Text provided
The first real lead on a warehouse came from Jean Baptiste Joseph Junior — known to everyone simply as “Junior” — a strong, thickly built Haitian who works for the UN. Junior is a kind of jack-of-all-trades — you need a driver, he knows a driver; you need a warehouse, he knows a guy with a warehouse. Junior has a side business, an event company, which provides deejays, speakers, and music to parties and weddings, but, as he put it, “There isn’t no music right now.” Eventually, Direct Relief secured a temporary space at a World Health Organization facility, where DRI was able to house six shipping containers while distributing the contents.

[Stored items]
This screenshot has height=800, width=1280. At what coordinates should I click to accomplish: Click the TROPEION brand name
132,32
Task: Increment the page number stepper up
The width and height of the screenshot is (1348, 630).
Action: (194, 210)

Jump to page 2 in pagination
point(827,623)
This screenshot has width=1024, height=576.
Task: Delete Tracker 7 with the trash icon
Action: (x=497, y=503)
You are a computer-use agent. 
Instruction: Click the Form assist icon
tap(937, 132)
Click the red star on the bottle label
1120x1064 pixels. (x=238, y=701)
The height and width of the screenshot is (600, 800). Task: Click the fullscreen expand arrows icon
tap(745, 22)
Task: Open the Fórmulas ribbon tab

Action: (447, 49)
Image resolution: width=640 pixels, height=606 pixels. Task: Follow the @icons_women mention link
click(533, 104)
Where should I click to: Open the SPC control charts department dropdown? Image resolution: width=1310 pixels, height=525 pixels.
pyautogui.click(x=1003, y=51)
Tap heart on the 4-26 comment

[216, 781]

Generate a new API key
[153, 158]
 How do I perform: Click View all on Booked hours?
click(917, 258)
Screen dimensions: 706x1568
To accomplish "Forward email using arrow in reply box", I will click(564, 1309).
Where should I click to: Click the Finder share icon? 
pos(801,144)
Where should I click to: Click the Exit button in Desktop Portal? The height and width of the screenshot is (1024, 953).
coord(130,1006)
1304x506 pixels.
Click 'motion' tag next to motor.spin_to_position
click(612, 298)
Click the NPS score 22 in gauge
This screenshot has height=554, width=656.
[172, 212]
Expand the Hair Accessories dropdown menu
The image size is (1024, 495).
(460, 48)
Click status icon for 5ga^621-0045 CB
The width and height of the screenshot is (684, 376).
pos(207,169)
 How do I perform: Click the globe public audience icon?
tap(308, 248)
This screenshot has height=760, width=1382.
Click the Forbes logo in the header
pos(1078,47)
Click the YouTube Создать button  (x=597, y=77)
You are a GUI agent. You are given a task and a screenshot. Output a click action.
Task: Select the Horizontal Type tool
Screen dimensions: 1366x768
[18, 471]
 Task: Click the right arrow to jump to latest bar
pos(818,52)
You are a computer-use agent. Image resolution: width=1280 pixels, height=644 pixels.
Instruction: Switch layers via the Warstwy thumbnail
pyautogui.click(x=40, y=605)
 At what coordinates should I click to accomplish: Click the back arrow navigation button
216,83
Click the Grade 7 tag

Problem statement
Rewrite the passage about Junior, starting at the words "The first real" and stopping after "distributing the contents.", and switch every "warehouse" to "depot".

Solution below
The first real lead on a depot came from Jean Baptiste Joseph Junior — known to everyone simply as “Junior” — a strong, thickly built Haitian who works for the UN. Junior is a kind of jack-of-all-trades — you need a driver, he knows a driver; you need a depot, he knows a guy with a depot. Junior has a side business, an event company, which provides deejays, speakers, and music to parties and weddings, but, as he put it, “There isn’t no music right now.” Eventually, Direct Relief secured a temporary space at a World Health Organization facility, where DRI was able to house six shipping containers while distributing the contents.